Varese

Varese, Profughi, bagarre in Comune tra “Bella Ciao” e “W la Lega”

L'Aula al momento del voto con i banchi vuoti delle opposiizioni

L’Aula al momento del voto con i banchi vuoti delle opposizioni

E’ scontro sui profughi al Consiglio comunale di Varese. Poco dopo mezzanotte è passato a Palazzo Estense l’ordine del giorno presentato dal capogruppo del Carroccio Giulio Moroni. Toni soft, parole accorte, un intervento moderato per presentarlo all’Aula. Ma tutto questo non è bastato, e subito dopo il voto un gruppo di militanti leghisti e un gruppo di esponenti di associazioni si sono scontrati nell’atrio e nel cortile sotto l’occhio vigile delle Forze dell’ordine. Polemiche, qualche parola grossa che è volata, urla.
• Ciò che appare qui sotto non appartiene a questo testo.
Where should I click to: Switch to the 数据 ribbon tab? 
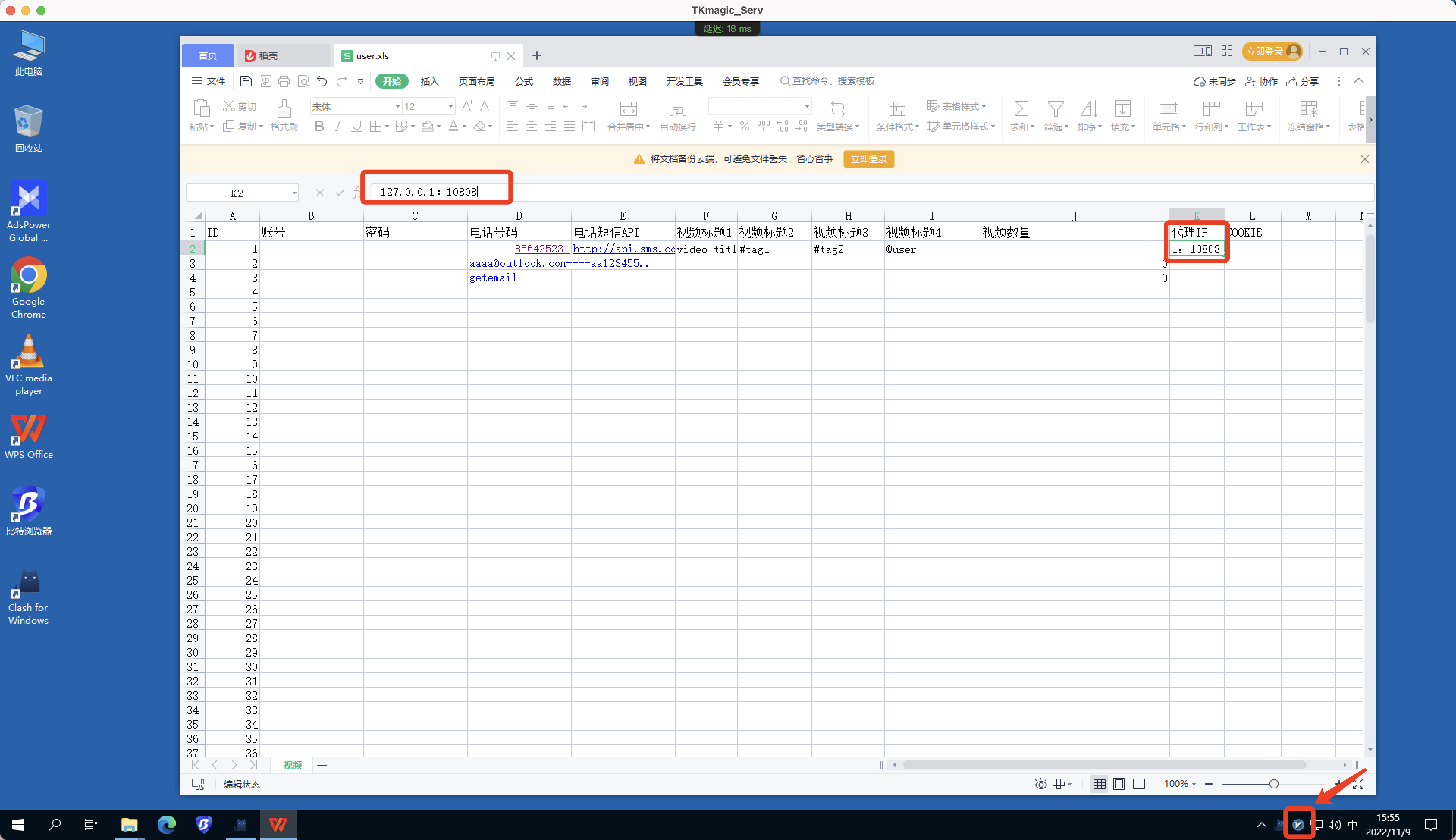coord(561,81)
Così è terminata una serata partita con grande fair play alle 21, tra saluti al segretario generale ed interventi di sorridenti esponenti del Nepal.

Tutto è iniziato con la discussione in Aula del tema dei profughi a Varese, un’Aula che per tutta la seduta è stata sull’orlo di un numero legale ai minimi termini, spesso garantito dalle minoranze. Arrivati al punto numero cinque, l’odg leghista, con lo spazio per il pubblico insolitamente gremito (da una parte i leghisti, dall’altra il Coordinamento Migrante), il capogruppo del Carroccio Moroni ha preso la parola, dopo avere definito, qualche ora prima, sollevando proteste, il presidio di piazza Podestà formato da “quattro gatti”.
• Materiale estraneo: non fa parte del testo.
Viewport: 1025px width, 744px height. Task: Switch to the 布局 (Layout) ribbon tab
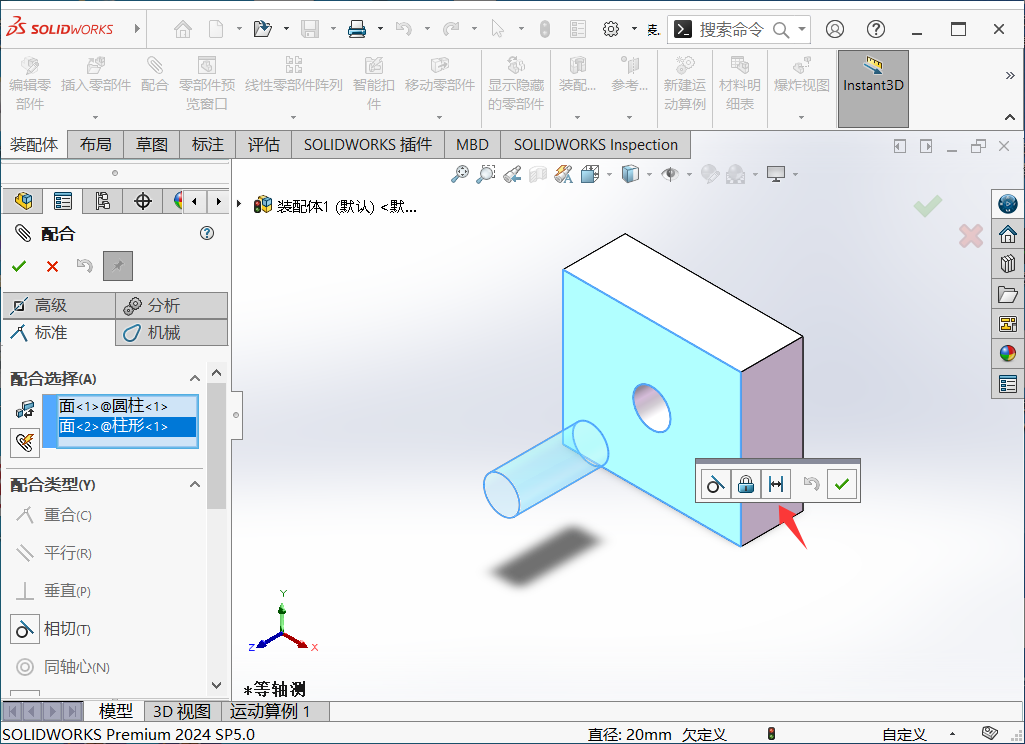click(95, 144)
Come suo solito, Moroni ha affrontato la questione dei profughi con toni pacati. Un ordine del giorno, quello firmato da lui, che sostituiva una richiesta di dedicare al tema un intero Consiglio comunale. “Non siamo contro nessuno, ma cerchiamo di gestire una situazione – dice Moroni – che non è più emergenza, ma si è incancrenita nel tempo”. Moroni chiede alla Prefettura di fare verifiche più stringenti, valutare attentamente, una volta sul territorio, le condizioni in cui vivono i profughi. “E se entro trenta giorni le verifiche della loro posizione non si sono esaurite – dice Moroni – devono andarsene da Varese”. “Nessuna richiesta violenta – conclude Moroni -, ma una proposta di buon senso”.
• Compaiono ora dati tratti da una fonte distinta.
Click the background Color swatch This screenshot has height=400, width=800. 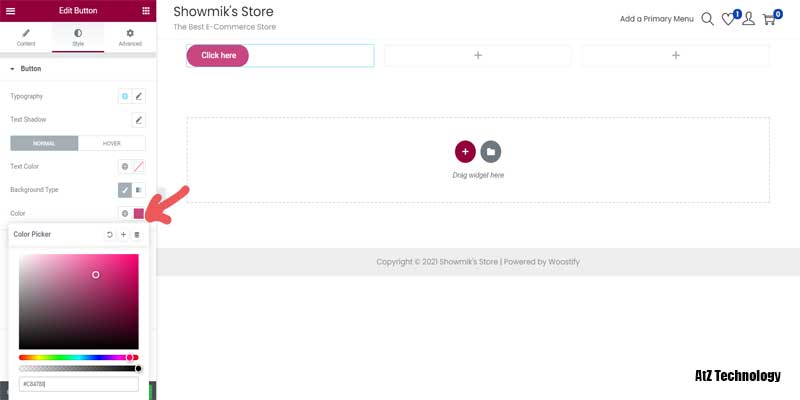[139, 214]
Segue il confronto, che spesso assume toni accesi, con il presidente del Consiglio Puricelli che chiede al pubblico di non intervenire. Numerosi i consiglieri che prendono la parola, con l’Ncd in maggioranza Pramaggiore che propone un emendamento che cerca di attenuare i torni dell’odg, garantendo in questo modo che tutto il centrodestra voti il documento, compreso i consiglieri di Forza Italia, peraltro in parte assenti alla seduta. Un emendamento anche da parte di Nicoletti (Movimento Libero) Dure le opposizioni, con il capogruppo Pd Mirabelli che legge in Aula un intervento di Maroni ministro degli Interni e la consigliera Oprandi che assicura che una metà di varesini non la pensa come la Lega. Il consigliere Sasso (Lega) contesta alcuni interventi delle minoranze e poi si alza ed esce dall’aula.

Si arriva al voto: le opposizioni si alzano ed escono. O meglio escono Pd, Sel, Movimento Cinque Stelle. Restano in Aula i consiglieri Ncd, che sì votano no, ma con la loro presenza garantiscono anche il numero legale: così con 18 presenti, 16 favorevoli e 2 contrari passa l’odg leghista.

A questo punto scoppia la bagarre. Il Coordinamento Migrante alza uno striscione su “La Varese che accoglie”, i leghisti applaudono, il pubblico esce nell’atrio dove inizia uno scambio di polemiche e urla, entrano due agenti della polizia, mentre nel cortile si trovano rappresentanti dell’Arma. I toni si surriscaldano, il caos è grande. c’è chi canta Bella Ciao e chi urla “W la Lega”. Qualche assessore e qualche consigliere escono dall’Aula e cercano di fare da pacieri. Ma resta il clima di nervoso e di scontro, segno che il tema dei profughi, anche qui a Varese, resta importante. E che lo sarà ancora di più nella vicina campagna elettorale.